C’est ce qui explique notre inconfort avec le discours social négatif sur le vieillissement et les fantasmes du transhumanisme. L’idée n’est pas de nier ce que plusieurs ressentent comme une angoisse par rapport à la mort. Nos recherches auprès de personnes en fin de vie et de leurs proches aidants nous incitent toutefois à penser que la crainte, qui tenaille la plupart d’entre nous, est davantage celle de mourir trop tôt ou de mal mourir, c’est-à-dire que notre fin de vie soit marquée par l’isolement, la persistance de conflits, la précarité ou la souffrance. Cette angoisse peut être atténuée par un soutien psychosocial, des soins de santé curatifs et palliatifs accessibles et de qualité et, pour plusieurs, par l’autonomie et le pouvoir d’agir conférés par la possibilité de demander, le moment venu, l’aide médicale à mourir. Considérant les inégalités massives sur le plan de l’état de santé physique et psychologique des individus, l’augmentation de l’espérance de vie et l’amélioration de la qualité de vie des personnes qui ont été malchanceuses à la loterie génétique ou sociale devraient être l’horizon éthique des recherches biomédicales, bien davantage que l’allongement radical de la longévité et la quête d’immortalité. C’est pour toutes ces raisons que l’humanisme démocratique et solidariste doit être préféré au transhumanisme.

 

[1] Le carpe diem est souvent associé à la phrase de Sénèque selon laquelle « chaque jour est à lui seul une vie ». Notons que cet adage peut aussi être compris comme une invitation à faire de chaque journée un microcosme de notre vie entière, ce qui mène moins spontanément à l’hédonisme et à l’insouciance que l’idée qu’il faudrait vivre chaque jour comme si c’était le dernier.

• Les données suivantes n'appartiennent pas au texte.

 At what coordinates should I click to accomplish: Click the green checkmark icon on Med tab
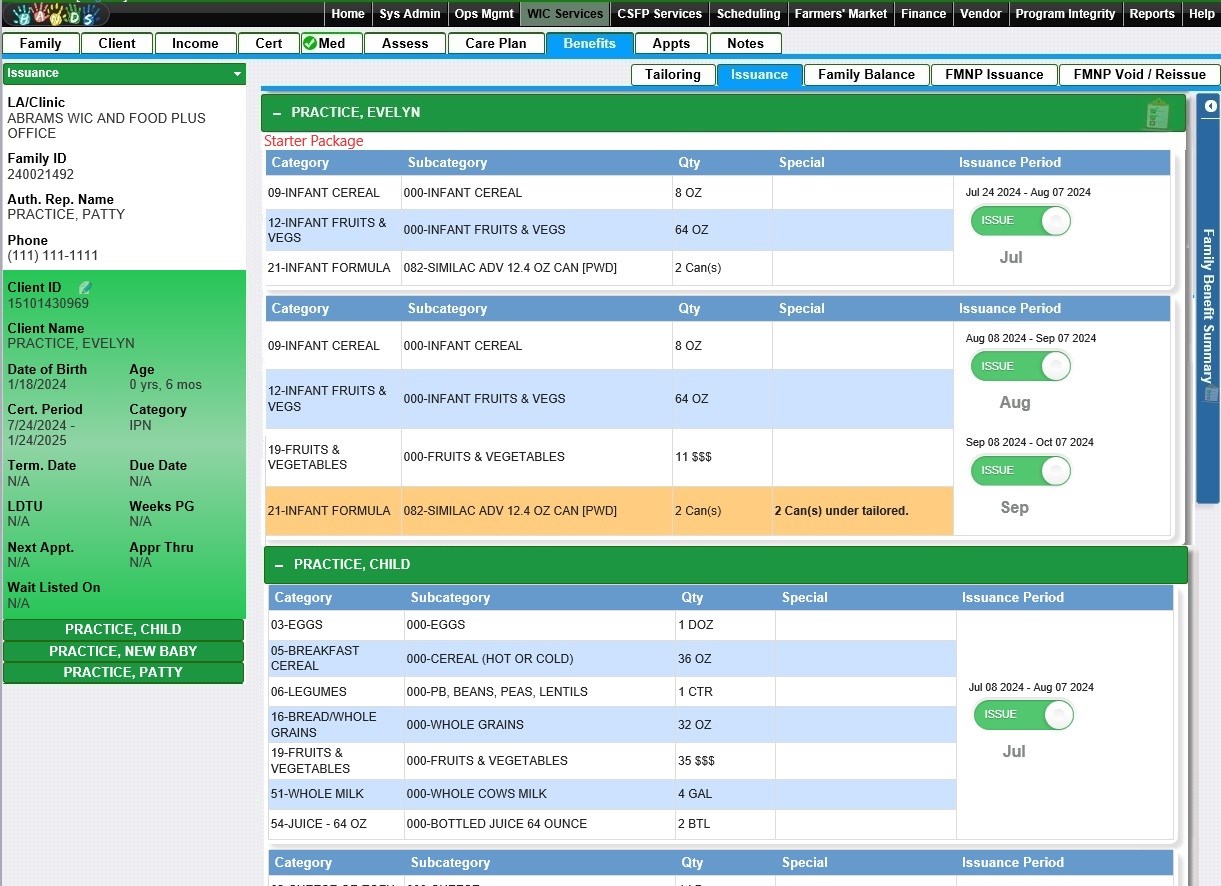click(310, 43)

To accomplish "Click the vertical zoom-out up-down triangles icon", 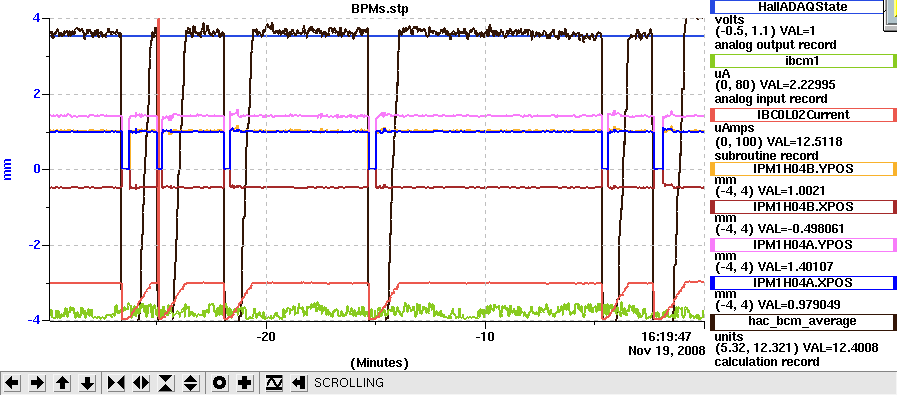I will (190, 383).
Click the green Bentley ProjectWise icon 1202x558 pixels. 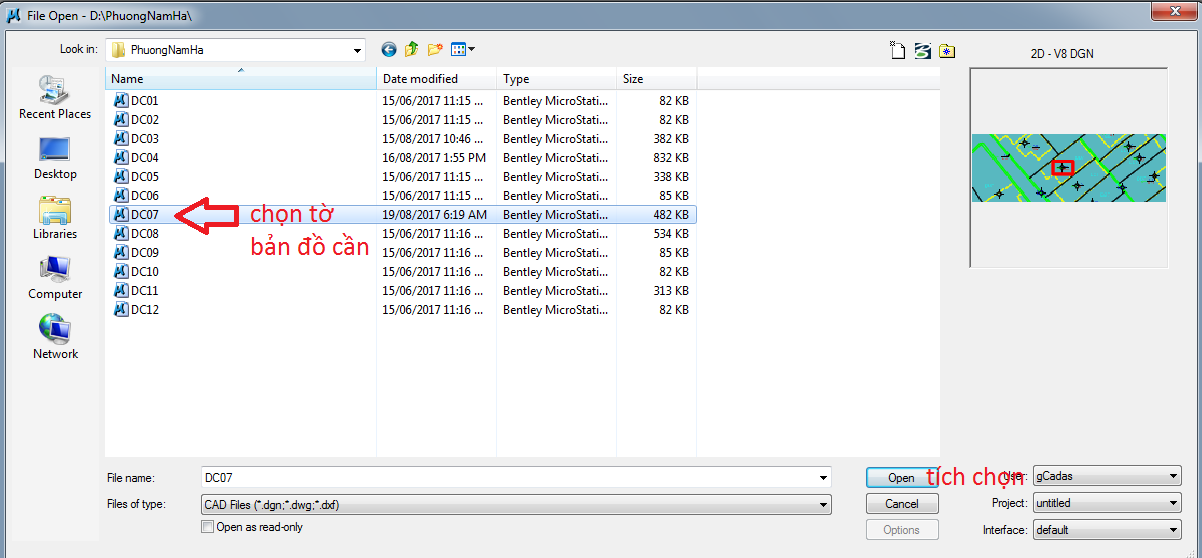pos(922,51)
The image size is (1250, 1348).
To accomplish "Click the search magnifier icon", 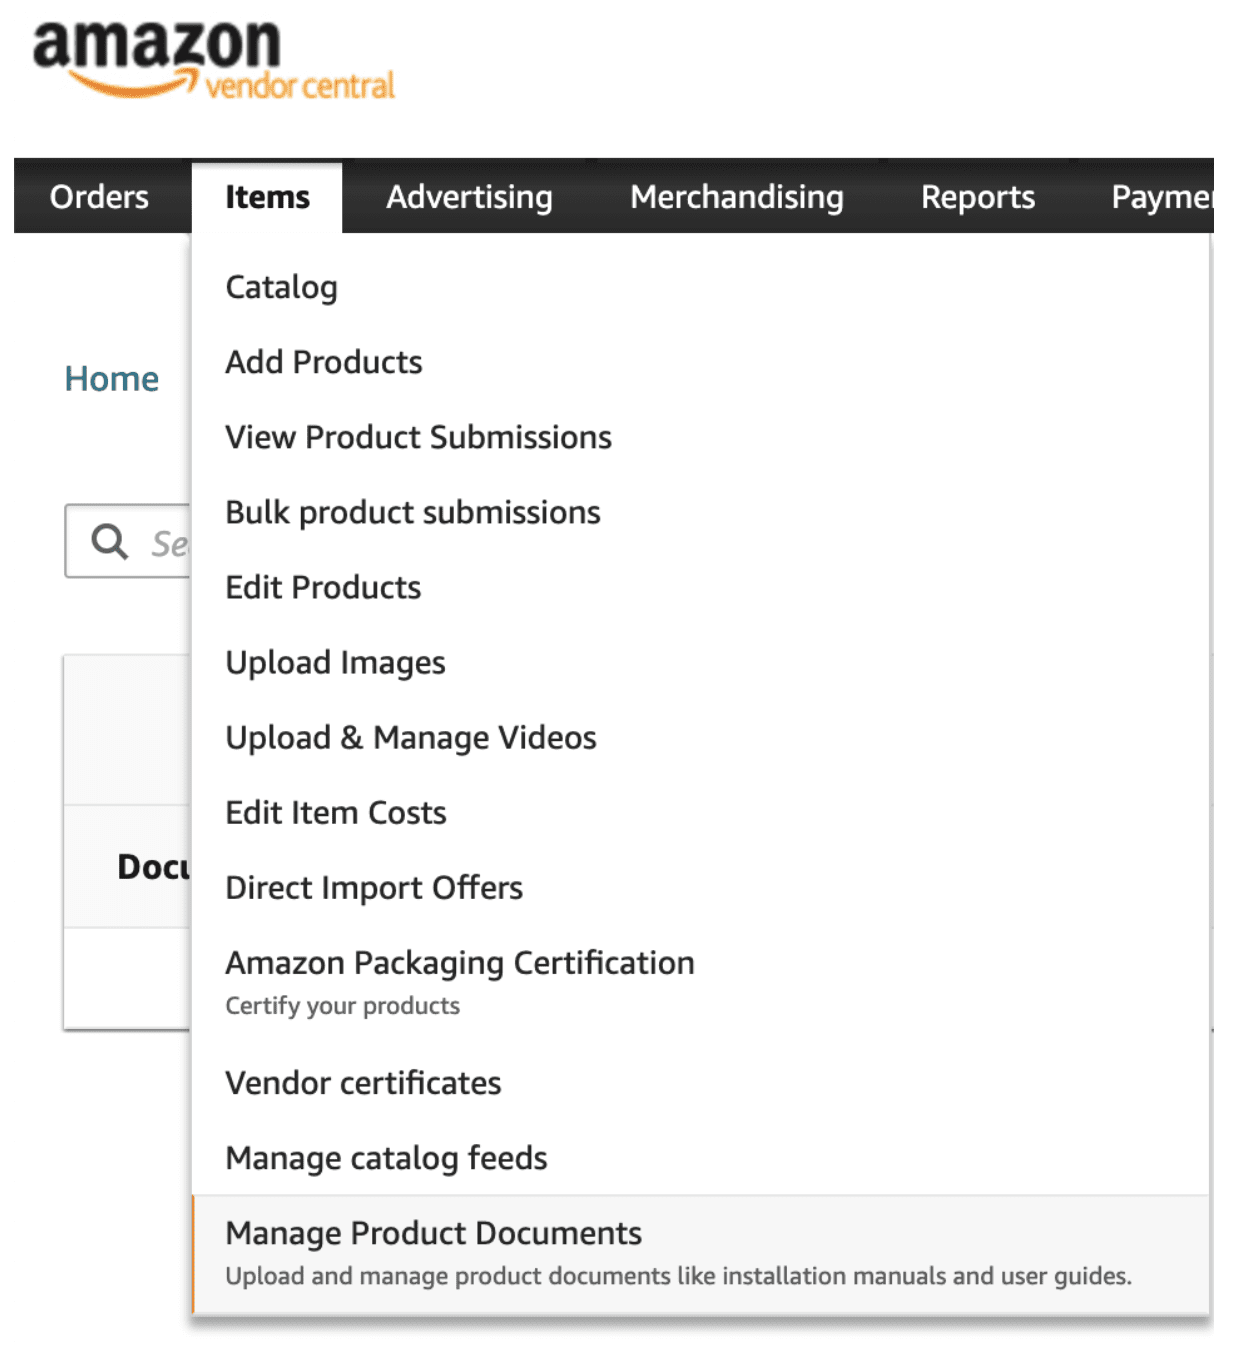I will pyautogui.click(x=109, y=542).

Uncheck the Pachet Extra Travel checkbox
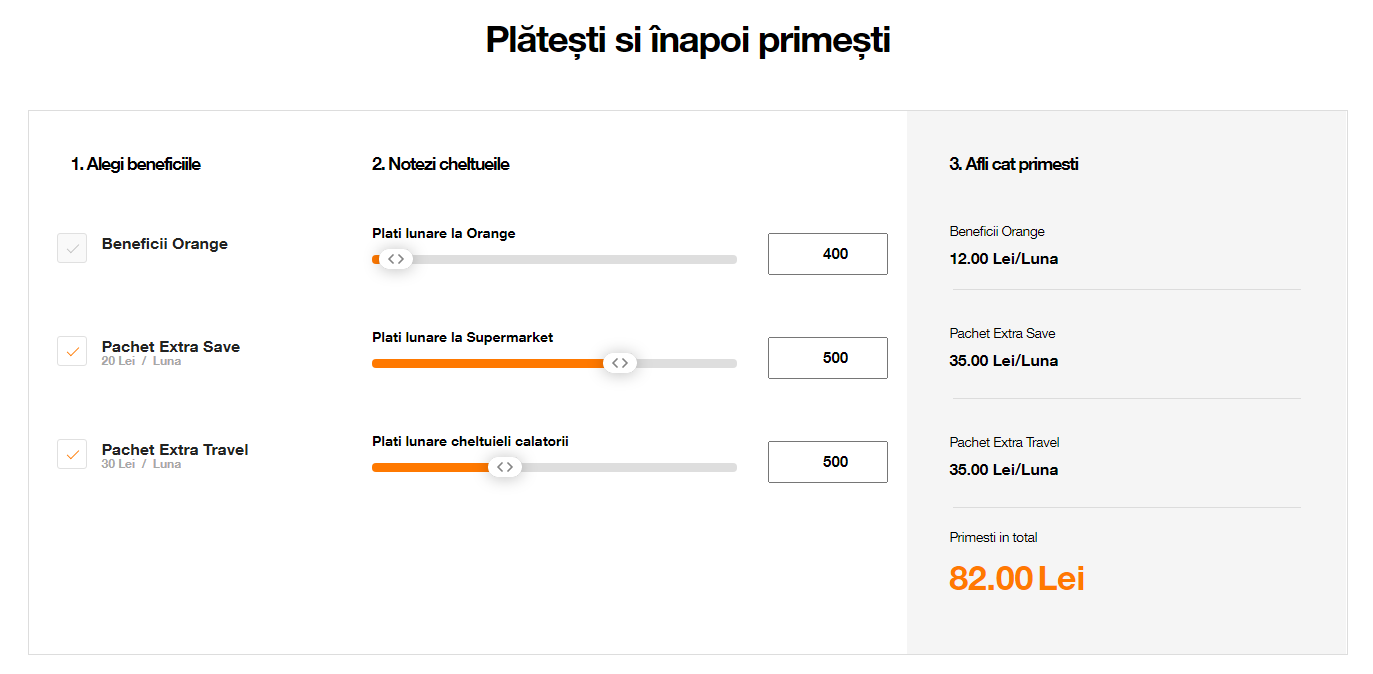72,454
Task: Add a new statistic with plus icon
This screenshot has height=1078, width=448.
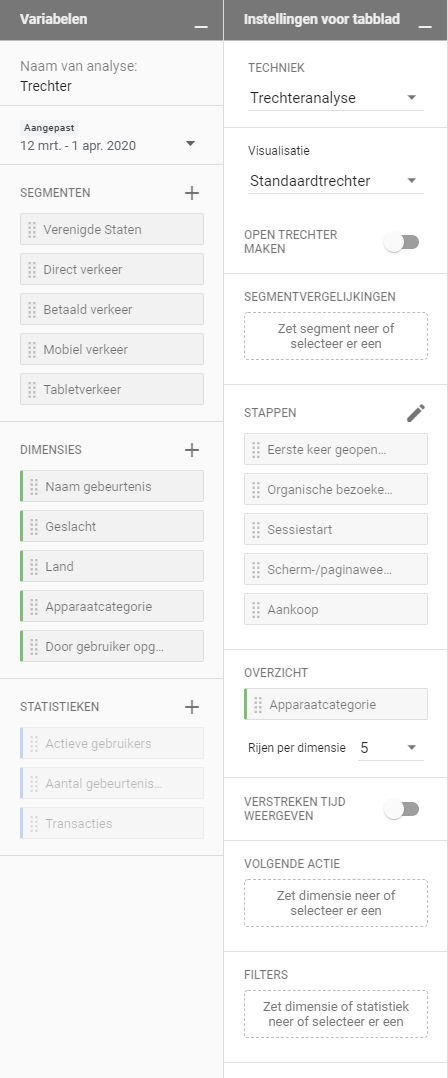Action: tap(192, 707)
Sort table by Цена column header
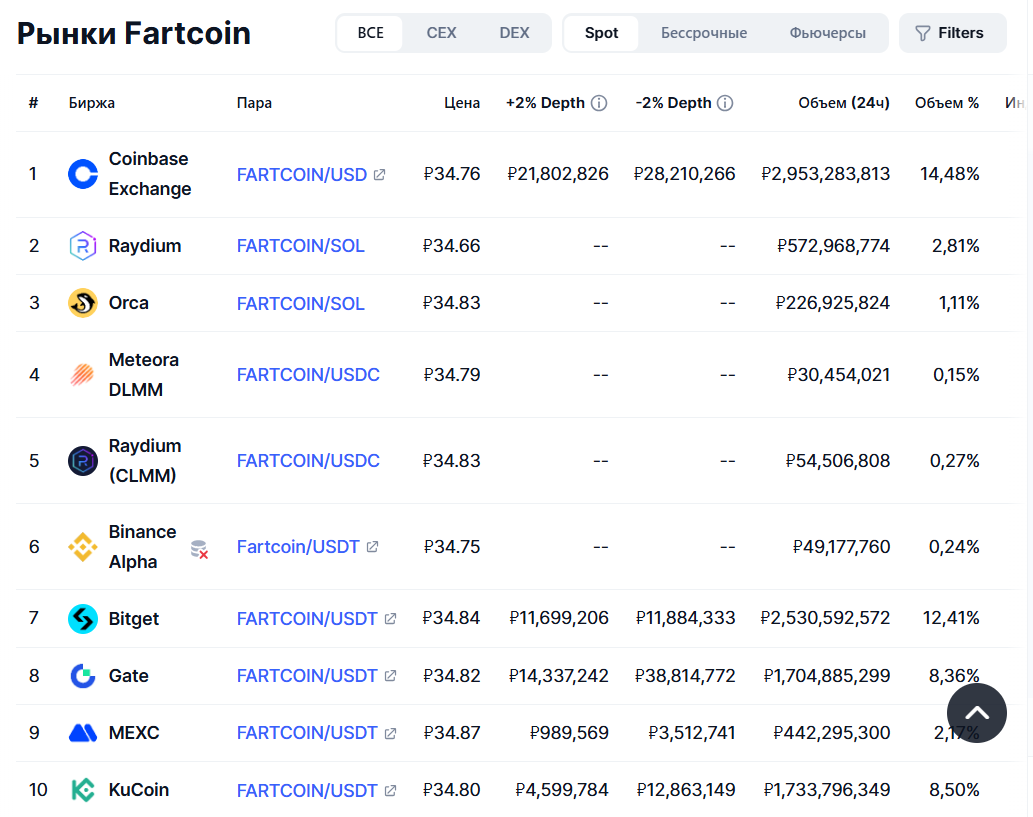The height and width of the screenshot is (817, 1033). click(x=461, y=103)
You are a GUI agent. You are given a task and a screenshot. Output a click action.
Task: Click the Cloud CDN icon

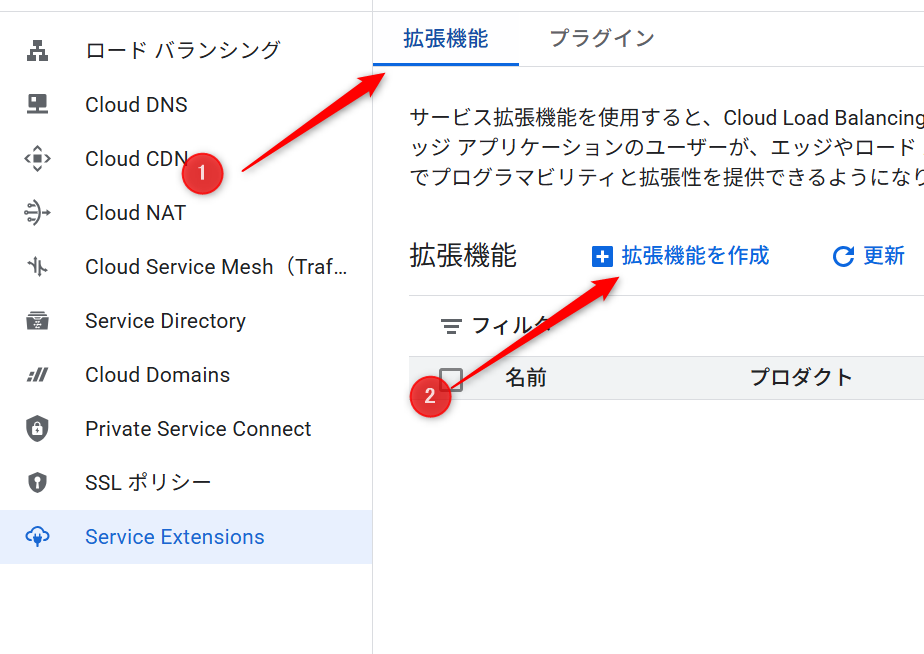tap(37, 158)
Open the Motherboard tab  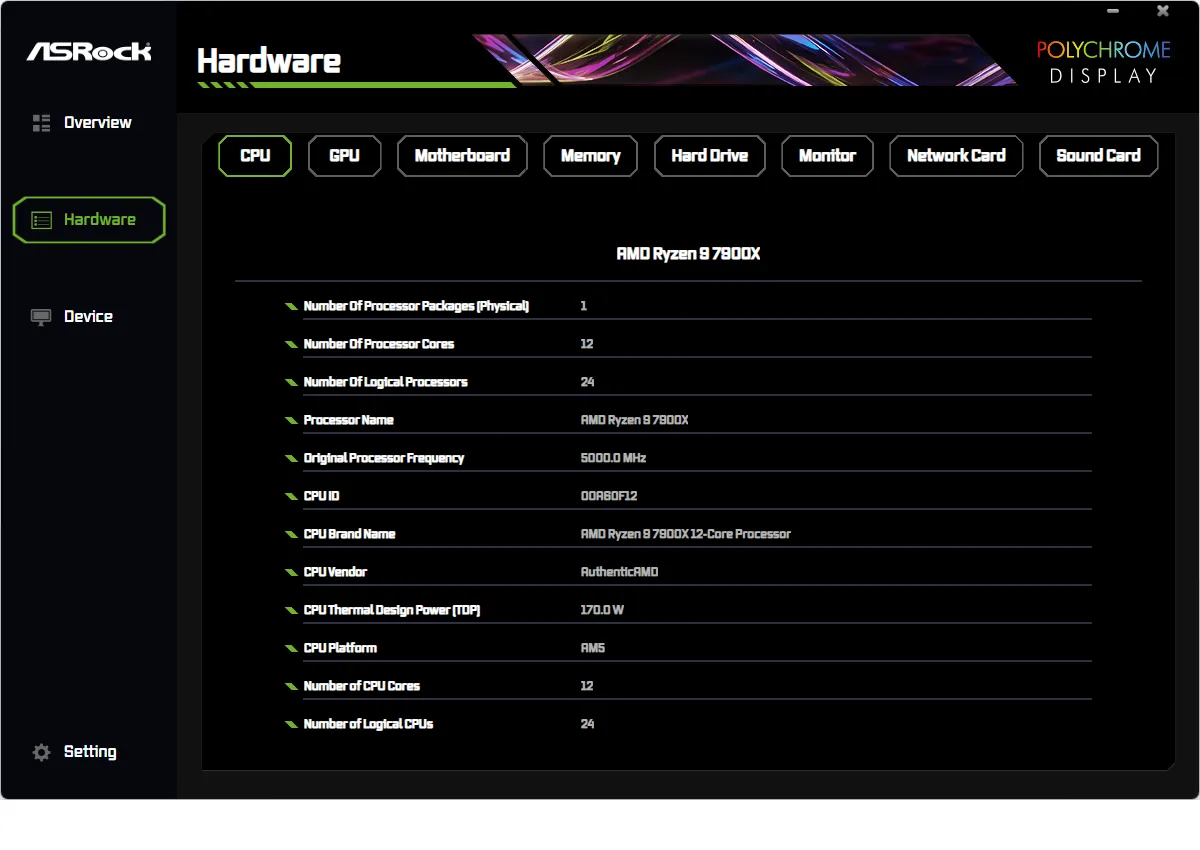(x=462, y=156)
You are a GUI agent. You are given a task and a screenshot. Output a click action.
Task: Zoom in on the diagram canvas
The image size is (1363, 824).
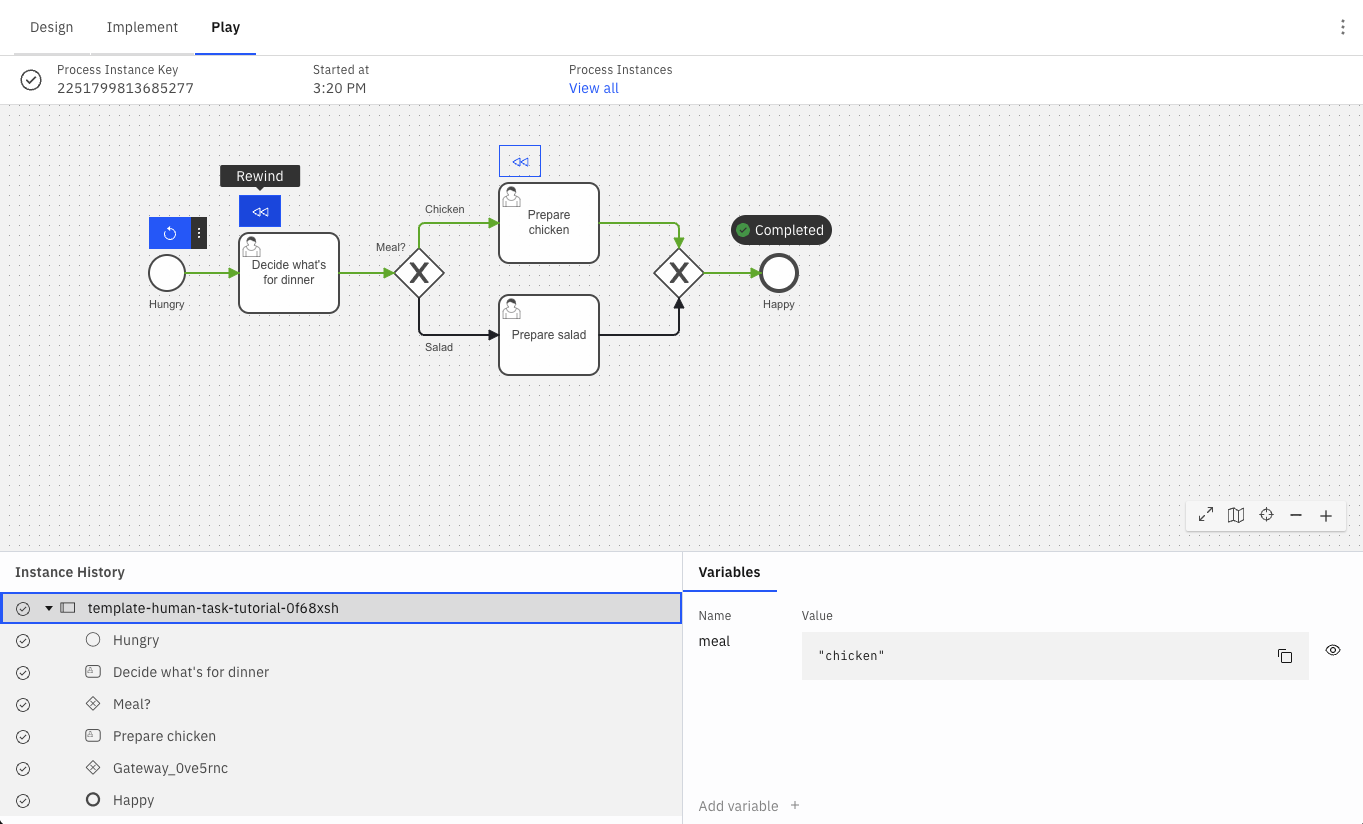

[2] Bernard Williams,« The Makropulos case: reflections on the tedium of immortality », dans Problems of the Self, Cambridge University Press, 2009.

[3] Yuval Noah Harari, Homo Deus. Une brève histoire du futur, Albin Michel, 2017. La quête de l’immortalité relève de la volonté de créer une espèce « posthumaine » davantage que du transhumanisme. Faute d’espace, nous n’abordons pas cette distinction dans ce texte.